Getting to or somewhere near this speed in any present Amiga won't be possible. The '030 bus of the motherboard and the memory bottleneck will definitely prevent it from reaching anything far beyond 20 MB/s. Many existing Z3 cards may also become problematic when raising the bus speed significantly. You can't even blame the developers - there simply is no platform to test them against.
 

Offline wawrzon

Re: Zorro 3 Bus Speed
« Reply #47 on: September 16, 2012, 09:26:22 PM »
Quote from: Zac67;708323
No, not at all. Probably it'd be wise to stick at the current speed for compatibility reasons.

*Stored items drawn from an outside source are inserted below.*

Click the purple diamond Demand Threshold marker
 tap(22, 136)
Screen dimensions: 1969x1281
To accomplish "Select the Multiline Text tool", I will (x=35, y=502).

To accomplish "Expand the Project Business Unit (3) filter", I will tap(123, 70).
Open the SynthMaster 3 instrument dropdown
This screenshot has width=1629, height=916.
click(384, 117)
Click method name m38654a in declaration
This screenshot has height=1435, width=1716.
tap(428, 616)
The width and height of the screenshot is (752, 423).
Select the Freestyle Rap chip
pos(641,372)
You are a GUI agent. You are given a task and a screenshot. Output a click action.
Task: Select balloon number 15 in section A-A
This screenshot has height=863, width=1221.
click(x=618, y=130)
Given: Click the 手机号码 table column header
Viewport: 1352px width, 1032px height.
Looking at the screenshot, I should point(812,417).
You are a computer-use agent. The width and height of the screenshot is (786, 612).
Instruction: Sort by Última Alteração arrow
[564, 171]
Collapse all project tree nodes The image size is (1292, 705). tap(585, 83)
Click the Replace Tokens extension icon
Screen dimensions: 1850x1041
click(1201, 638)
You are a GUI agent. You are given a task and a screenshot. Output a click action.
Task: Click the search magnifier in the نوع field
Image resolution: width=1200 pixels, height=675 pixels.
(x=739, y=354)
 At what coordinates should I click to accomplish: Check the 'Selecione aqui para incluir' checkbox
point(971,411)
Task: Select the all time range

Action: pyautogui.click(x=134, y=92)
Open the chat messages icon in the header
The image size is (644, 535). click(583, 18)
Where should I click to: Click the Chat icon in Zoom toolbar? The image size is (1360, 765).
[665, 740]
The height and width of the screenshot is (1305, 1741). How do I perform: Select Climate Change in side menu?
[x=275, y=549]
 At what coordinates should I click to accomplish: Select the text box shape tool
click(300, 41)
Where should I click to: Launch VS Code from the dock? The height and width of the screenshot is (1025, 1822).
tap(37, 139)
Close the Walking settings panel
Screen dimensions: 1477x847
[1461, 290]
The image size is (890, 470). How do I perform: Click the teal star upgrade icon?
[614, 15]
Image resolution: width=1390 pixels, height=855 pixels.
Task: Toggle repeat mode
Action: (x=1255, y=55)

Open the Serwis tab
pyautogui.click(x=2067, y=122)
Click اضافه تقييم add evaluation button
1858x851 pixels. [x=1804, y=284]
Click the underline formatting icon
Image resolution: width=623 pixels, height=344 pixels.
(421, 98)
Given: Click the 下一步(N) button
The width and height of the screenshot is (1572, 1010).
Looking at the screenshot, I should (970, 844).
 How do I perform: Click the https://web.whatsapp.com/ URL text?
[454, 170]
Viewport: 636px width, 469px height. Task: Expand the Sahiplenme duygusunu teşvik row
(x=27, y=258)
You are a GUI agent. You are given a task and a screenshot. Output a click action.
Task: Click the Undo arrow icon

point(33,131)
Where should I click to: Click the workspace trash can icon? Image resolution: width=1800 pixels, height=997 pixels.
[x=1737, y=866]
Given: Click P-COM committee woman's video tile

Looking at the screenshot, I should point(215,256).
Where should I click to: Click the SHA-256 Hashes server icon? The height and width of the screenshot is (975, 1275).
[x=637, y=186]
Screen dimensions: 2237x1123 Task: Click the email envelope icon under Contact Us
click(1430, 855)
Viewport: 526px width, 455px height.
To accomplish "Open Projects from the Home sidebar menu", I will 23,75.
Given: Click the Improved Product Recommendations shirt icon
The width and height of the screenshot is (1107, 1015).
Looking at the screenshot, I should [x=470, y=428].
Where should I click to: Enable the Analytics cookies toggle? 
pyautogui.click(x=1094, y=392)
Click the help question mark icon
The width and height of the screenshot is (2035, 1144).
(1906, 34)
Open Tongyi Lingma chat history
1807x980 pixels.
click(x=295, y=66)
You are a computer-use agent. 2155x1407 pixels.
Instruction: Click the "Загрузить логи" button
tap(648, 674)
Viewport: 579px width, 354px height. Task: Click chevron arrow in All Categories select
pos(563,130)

My intention in talking about PCI/e was that once you pick up this task you should do the job thoroughly - without adding too much complexity, PCI soft cores are around.

Step 1: You could redo the Buster, maybe speeding it up a bit, but most of all removing the bugs.

Step 2: Integrating a PCI port opens the door for replacing the daughterboard with one carrying any mix of Z3, PCI or PCIe slots, connected to the Buster PCB by a ribbon cable. Better PCI performance without messing with Z3.

Step 3: The daughterboard has yet another connector for hooking up an accelerator board directly to the PCI world. Except for the Bvision port danbeaver mentioned all other solutions require the - fast - accelerator to go over the - slow - motherboard bus to reach a - fast - PCI busboard. Obvious where the bottleneck sits.
At the same time the '030-to-PCI bridge we built into Buster starts to work the other way around, interfacing the accelerator to the motherboard, removing some complexity from accelerator design.

Step 4: Why use an expensive and hard-to-get 68060 CPU? Better take a cheap, fast and cool(!) ARM CPU with integrated PCIe and 68k emulation in firmware. You won't see a difference except that it's faster. The 5V adaption problem has already been solved with the Buster replacement.
i agree in full. actually what we are talking about is a complete new pci busboard along with z3 slots for compatibility. this board might plug into buster socket, as i assume if we remove booster as it is now we remove the bottleneck. or perhaps is there any other good place to hook up? i mean, a socket or connector most of amiga boards provide, not just some of them or some of accel cards. also an arm accel with 68k emu is what i am advocating since ever, even if x86 might currently still be better choice because of jit.